Sur d’autres scènes attrapées au vol durant la soirée, le débat n’est pas réellement apparu sur la place publique. À l’inverse, il y eu à 19h sur la scène Hyundai des réjouissances blues/rock avec la performance de Dwane Dixon, ambassadeur d’un son 60’s – 70’s, revenu au FIJM quatre années après sa dernière venue. Le public à majorité quinquagénaire et souvent affalés sur des transats portatifs, aura été séduit par l’ambiance Midwest d’un guitariste à chemise beige et polygones rouges.

Puis, changement de genre en rejoignant la scène Club Jazz Casino de Montréal à la place SNC-Lavalin pour 20h. Dans le cadre de la soirée Les Brunantes, c’est MTL HB5 qui dévoile un jazz traditionnel à la sauce hard bop dans un décor représentant le pavillon des trompettes. L’ambiance, décontractée, offre un moment de répit aux festivaliers sur cette place, entre Gésu et gratte-ciels. Le quintet montréalais composé d’une contrebassiste, d’un batteur, d’un pianiste, d’un saxophoniste et d’un trompettiste accompagne idéalement vin et huitres sur les tables disposées face à la scène en forme d’arc de cercle.

 

L’improvisation de Clay & Friends et la voix de velours d’Hannah Williams

Le répit à la scène Club Jazz Casino de Montréal est de courte durée puisqu’entre un passage éclair au Club Soda pour Random Recipe et un drink rafraichissant sur le site du festival, c’est retour à la case départ à 22h avec la performance de Clay & Friends. Avenants face à un parterre particulièrement rempli, Mike Clay et ses acolytes musiciens auront fait danser et participer le public sans aucun souci avec leur rap accessible. Magnifié par de l’improvisation sous beat box et une voix féminine appréciée, la scène à la place SNC-Lavalin aura inévitablement vibré ce soir-là pour ce groupe qui progresse à mesure qu’il parcours les scènes locales.
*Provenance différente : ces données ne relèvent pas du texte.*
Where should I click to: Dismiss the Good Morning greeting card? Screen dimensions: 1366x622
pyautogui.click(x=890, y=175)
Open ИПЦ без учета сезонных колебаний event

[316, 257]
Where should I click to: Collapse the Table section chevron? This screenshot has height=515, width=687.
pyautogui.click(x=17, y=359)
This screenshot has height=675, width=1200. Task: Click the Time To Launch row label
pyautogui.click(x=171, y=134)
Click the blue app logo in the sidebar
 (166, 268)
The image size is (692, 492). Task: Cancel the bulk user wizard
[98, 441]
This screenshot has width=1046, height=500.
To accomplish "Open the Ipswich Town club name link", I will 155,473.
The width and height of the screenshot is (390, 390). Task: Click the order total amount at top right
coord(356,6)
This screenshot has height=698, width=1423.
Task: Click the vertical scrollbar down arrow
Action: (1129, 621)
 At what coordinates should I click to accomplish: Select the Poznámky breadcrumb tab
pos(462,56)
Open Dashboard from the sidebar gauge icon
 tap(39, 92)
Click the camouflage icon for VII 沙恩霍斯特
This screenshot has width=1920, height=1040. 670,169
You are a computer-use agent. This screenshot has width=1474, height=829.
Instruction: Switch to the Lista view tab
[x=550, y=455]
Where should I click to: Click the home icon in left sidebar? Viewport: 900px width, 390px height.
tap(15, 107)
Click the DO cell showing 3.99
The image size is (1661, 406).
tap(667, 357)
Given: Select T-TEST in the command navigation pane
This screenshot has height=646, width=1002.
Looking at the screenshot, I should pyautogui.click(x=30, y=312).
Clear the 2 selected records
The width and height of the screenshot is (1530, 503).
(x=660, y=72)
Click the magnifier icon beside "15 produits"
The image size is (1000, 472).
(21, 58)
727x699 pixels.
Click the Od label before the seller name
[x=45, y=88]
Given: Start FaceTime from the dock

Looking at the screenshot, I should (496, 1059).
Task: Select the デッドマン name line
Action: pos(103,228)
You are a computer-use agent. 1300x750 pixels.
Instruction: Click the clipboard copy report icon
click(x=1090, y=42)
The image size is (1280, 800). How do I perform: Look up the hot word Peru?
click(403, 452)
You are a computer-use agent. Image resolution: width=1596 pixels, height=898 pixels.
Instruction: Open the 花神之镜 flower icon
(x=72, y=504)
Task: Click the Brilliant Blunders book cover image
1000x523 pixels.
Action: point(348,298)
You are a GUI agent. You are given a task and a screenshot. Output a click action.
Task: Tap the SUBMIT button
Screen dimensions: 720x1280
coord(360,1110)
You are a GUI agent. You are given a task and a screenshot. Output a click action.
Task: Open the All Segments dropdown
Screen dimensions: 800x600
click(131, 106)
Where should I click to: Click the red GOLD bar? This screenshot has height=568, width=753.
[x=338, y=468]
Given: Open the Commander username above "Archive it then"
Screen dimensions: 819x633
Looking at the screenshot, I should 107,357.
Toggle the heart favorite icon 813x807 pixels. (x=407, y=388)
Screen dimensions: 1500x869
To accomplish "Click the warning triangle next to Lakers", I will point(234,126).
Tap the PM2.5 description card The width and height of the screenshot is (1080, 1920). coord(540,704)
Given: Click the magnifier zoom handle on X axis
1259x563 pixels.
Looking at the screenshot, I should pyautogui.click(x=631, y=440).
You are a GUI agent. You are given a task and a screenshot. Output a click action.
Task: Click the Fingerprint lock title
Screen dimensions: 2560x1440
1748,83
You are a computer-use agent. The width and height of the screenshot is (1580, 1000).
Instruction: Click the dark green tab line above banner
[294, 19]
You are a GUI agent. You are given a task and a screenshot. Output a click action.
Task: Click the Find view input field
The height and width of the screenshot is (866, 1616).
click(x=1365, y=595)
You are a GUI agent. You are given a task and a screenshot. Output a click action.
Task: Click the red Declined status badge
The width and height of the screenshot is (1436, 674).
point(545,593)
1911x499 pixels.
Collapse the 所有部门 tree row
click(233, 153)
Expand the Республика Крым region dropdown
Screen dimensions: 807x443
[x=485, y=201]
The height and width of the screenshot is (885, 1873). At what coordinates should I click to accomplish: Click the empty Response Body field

Une soirée vibrante aussi comme pour la scène TD avec la soul de Hannah Williams & The Affirmations. Le groupe anglais venait offrir une heure de soul sur deux sets, l’un à 21h et l’autre à 23h. Avant de rallier les Etats-Unis pour une tournée d’un mois, le public montréalais aura pu apprécier les compositions sucrées du collectif qui présente sur scène en partie le deuxième opus Late Nights & Heartbreak.

* Photo par Valérie Gay-Bessette.

Rythmique soutenue, jeu de cuivres incisif, la chanteuse Hannah est bien entourée en compagnie de ses deux choristes et musiciens originaires de Bristol. Habillée pour le second concert dans un habit à paillette brillant de mille feux, la chanteuse anglaise a particulièrement surpris un public venu progressivement écouter cette voix pure et absolument maîtrisée qui fait son charme et caractère. En tous les cas, la relève des voix magistrales anglo-saxonnes est bel et bien là. Hannah Williams est une artiste groovy à suivre définitivement.